▶ [EXPLORE THE MATERIAL]
- 1) In the free lunch article, how many of the 50 states use free and reduced-price lunch enrollment to identify low-income students?
- 2) Does each statement below agree with the free lunch article? Answer yes or no for each, and quote the deciding words.
(a) In 2019–20 the program provided subsidized lunches to nearly 22 million students.
(b) School districts usually verify the incomes that parents report on income surveys.
(c) A student from a family with income at 150 percent of the poverty line qualifies for free meals.
- 3) Output the part of the free lunch article that begins at the words "In education policy" and stops after the words "and local levels.".

A Poor Poverty Measure

To identify children in need, look beyond free lunch data
Free and reduced-price meal designations are inaccurate indicators of family income.
Free and reduced-price meal designations are inaccurate indicators of family income.

In education policy and public debate, we often talk about students from “low-income” families. That descriptor is typically based on data from the National School Lunch Program, which provides qualified students with school meals for free or at a reduced price. Enrollment in the program, which is operated by the U.S. Department of Agriculture, plays a central role in identifying low-income students in U.S. schools and thus a central role in consequential education funding and accountability policies at the federal, state, and local levels.

For example, the federal Every Student Succeeds Act requires states to track gaps in student achievement by poverty status. Among the 50 states, 44 use free and reduced-price lunch enrollment to identify low-income students. These data are also commonly used to allocate federal, state, and local funding to schools serving low-income children. School and district poverty rates, as determined by free and reduced-price lunch enrollment, additionally feature prominently in social science research, school-funding lawsuits, state laws and regulations, and philanthropic investment.

Yet a close look shows that free and reduced-price meal designations in the National School Lunch Program are grossly inaccurate indicators of family income. Using administrative data from Missouri, we find that student enrollment in the program is oversubscribed by about 40 to 50 percent relative to stated income-eligibility rules. This finding is not unique to Missouri. We see the same basic pattern in an extended sample of 27 states. Moreover, this is not a recent phenomenon. Enrollment in the school lunch program was oversubscribed even before 2014–15 when the “Community Eligibility Provision” was rolled out nationally, which permits sufficiently high-poverty schools and districts to enroll all their students to receive free meals.

While it has been understood for some time that school lunch enrollment as a poverty indicator is blunt and prone to error, the magnitude of the problem has not yet been fully appreciated. In exploring the rules, features, and processes of the National School Lunch Program, we find that the program’s design, incentives, and lack of income-verification enforcement likely contribute to the oversubscription. These findings raise important questions about the administration of a program that supports the nutrition of American schoolchildren as well as key datasets driving policy and funding decisions across the country.

More Than Just Lunch

For three quarters of a century, schoolchildren from low-income families have received low- or no-cost meals under the National School Lunch Program. In 2019–20, the program provided subsidized lunches to nearly 22 million students at about 94,000 public and nonprofit private schools across the United States.

Students are enrolled in the program in two ways. Through direct certification, students are automatically enrolled for free school meals if their families receive benefits such as food assistance, Medicaid, and Temporary Assistance for Needy Families, or if they are migrant, in foster care, or homeless. Alternately, school districts administer income surveys to parents to determine eligibility. Students from families with incomes at or below 130 percent of the federal poverty line qualify for free meals, and those from families with incomes between 130 and 185 percent of the poverty line qualify for reduced-priced meals. State and federal aid programs like Medicaid and food stamps verify incomes reported by participants, while school districts usually do not. In addition, if an attempt to verify eligibility fails, a student’s enrollment in the lunch program ends, but there are no other repercussions.

▶ [EXCERPTED RECORDS]
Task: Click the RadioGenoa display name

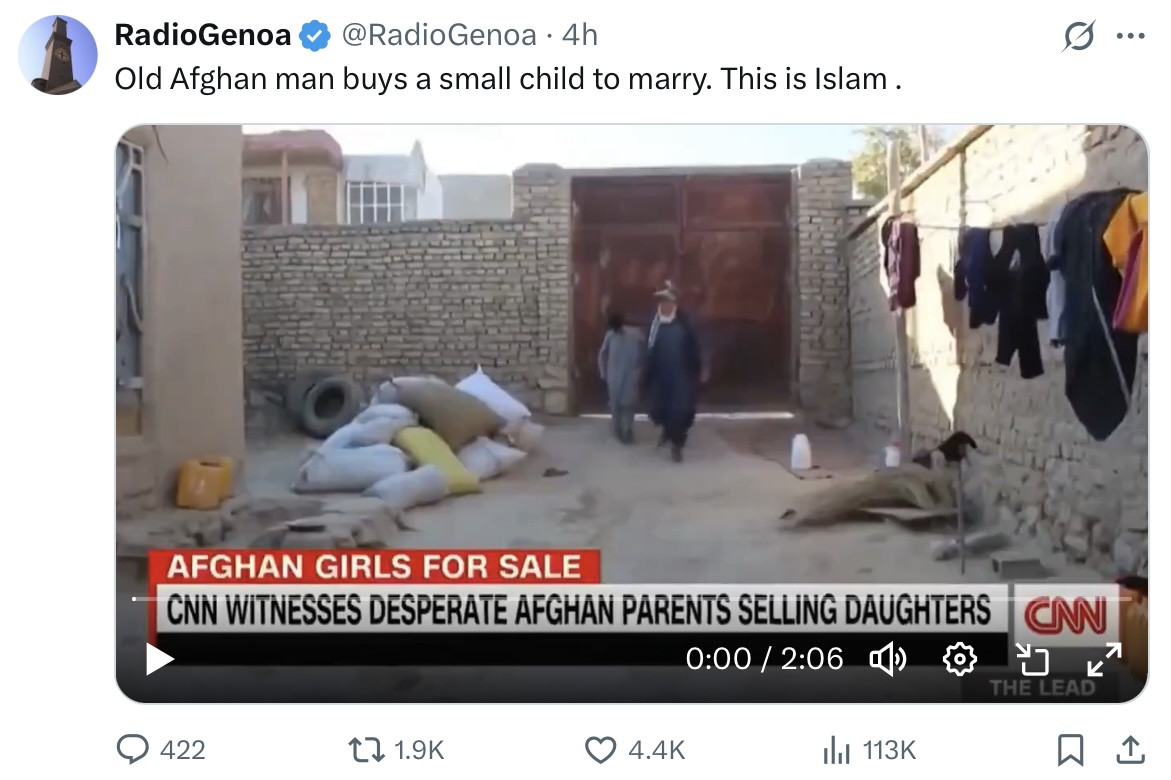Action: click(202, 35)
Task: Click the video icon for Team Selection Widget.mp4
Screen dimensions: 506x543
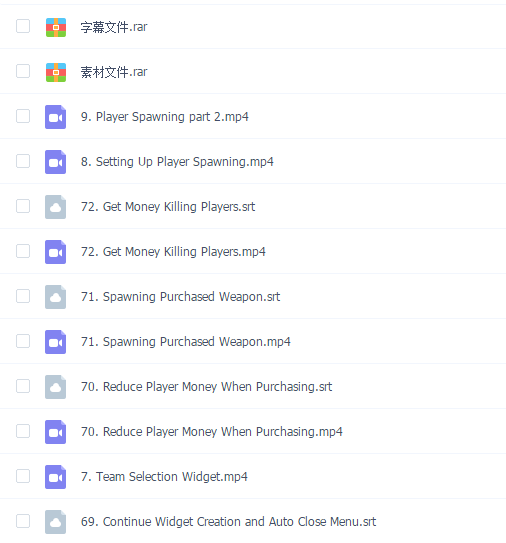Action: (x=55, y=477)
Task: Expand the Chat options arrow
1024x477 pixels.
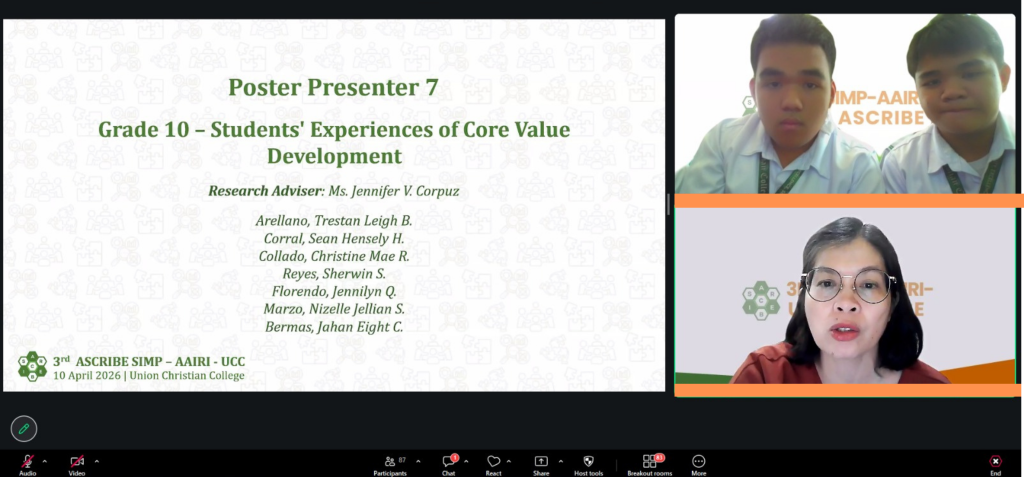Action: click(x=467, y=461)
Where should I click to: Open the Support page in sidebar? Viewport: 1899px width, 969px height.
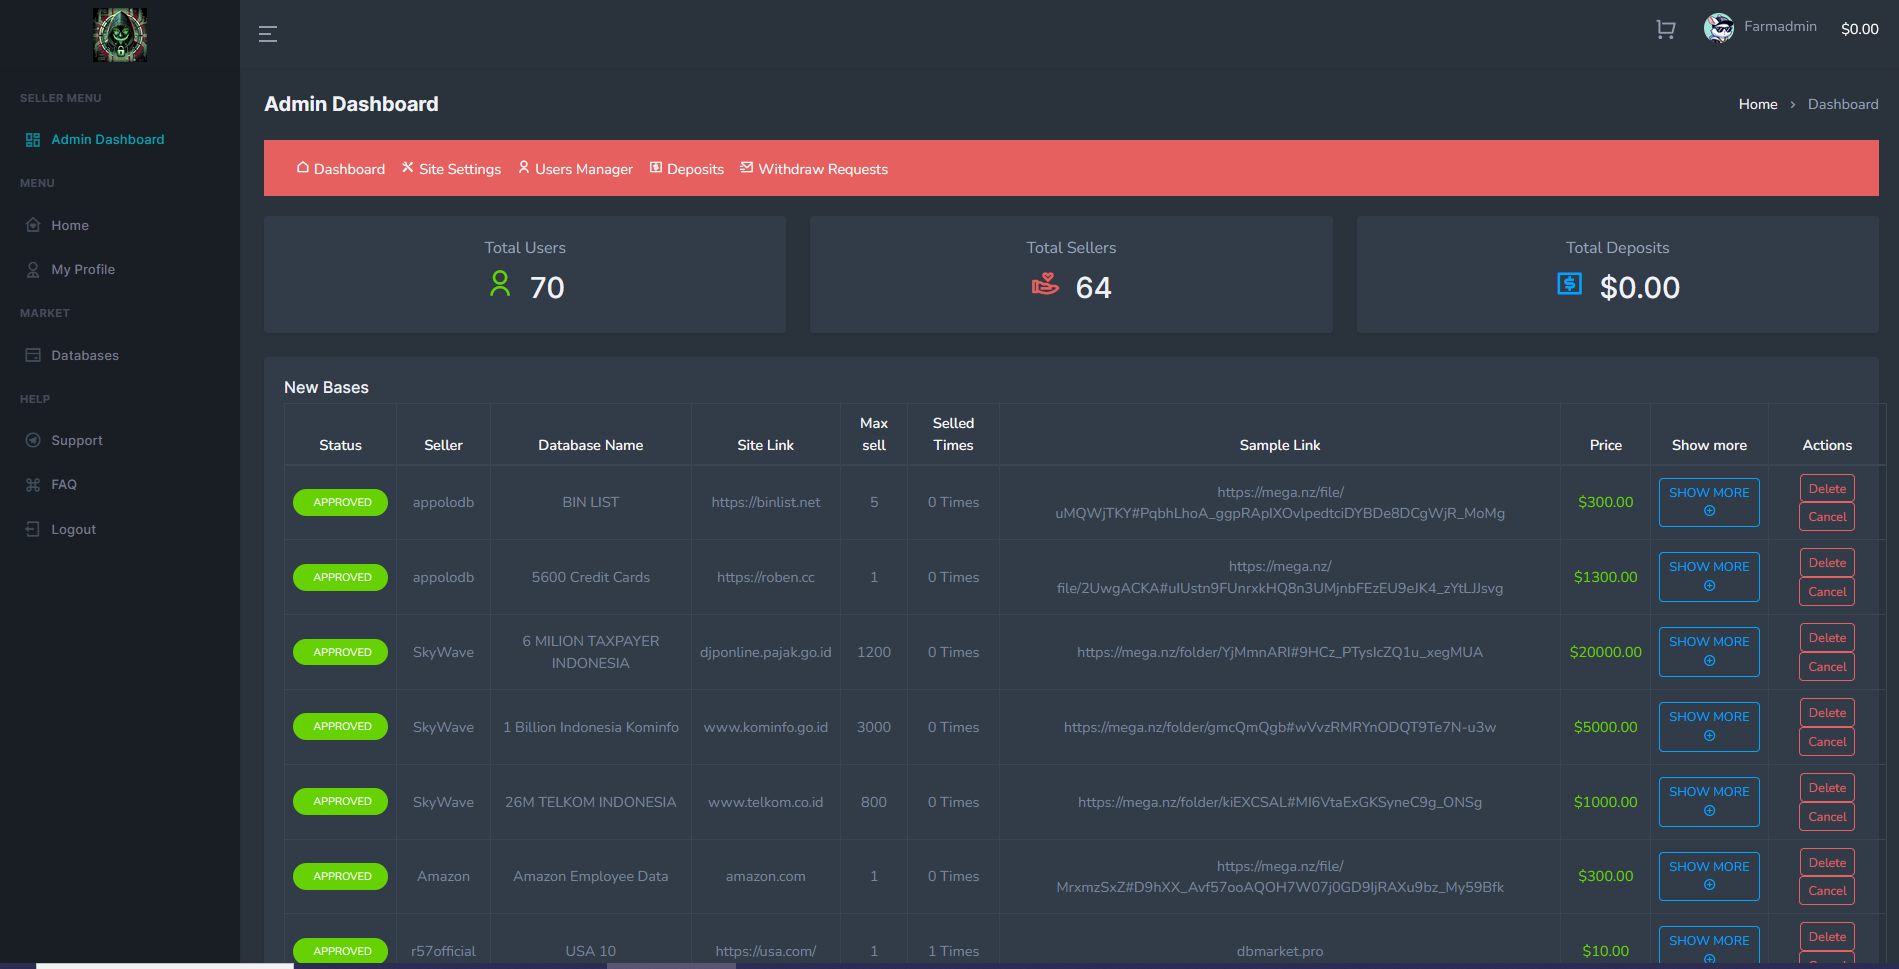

▶ [TASK-BY-TASK OUTPUTS]
- 1) 44 states.

- 2)
(a) Yes: "In 2019–20, the program provided subsidized lunches to nearly 22 million students"
(b) No: "State and federal aid programs like Medicaid and food stamps verify incomes reported by participants, while school districts usually do not."
(c) No: "those from families with incomes between 130 and 185 percent of the poverty line qualify for reduced-priced meals"

- 3)
In education policy and public debate, we often talk about students from “low-income” families. That descriptor is typically based on data from the National School Lunch Program, which provides qualified students with school meals for free or at a reduced price. Enrollment in the program, which is operated by the U.S. Department of Agriculture, plays a central role in identifying low-income students in U.S. schools and thus a central role in consequential education funding and accountability policies at the federal, state, and local levels.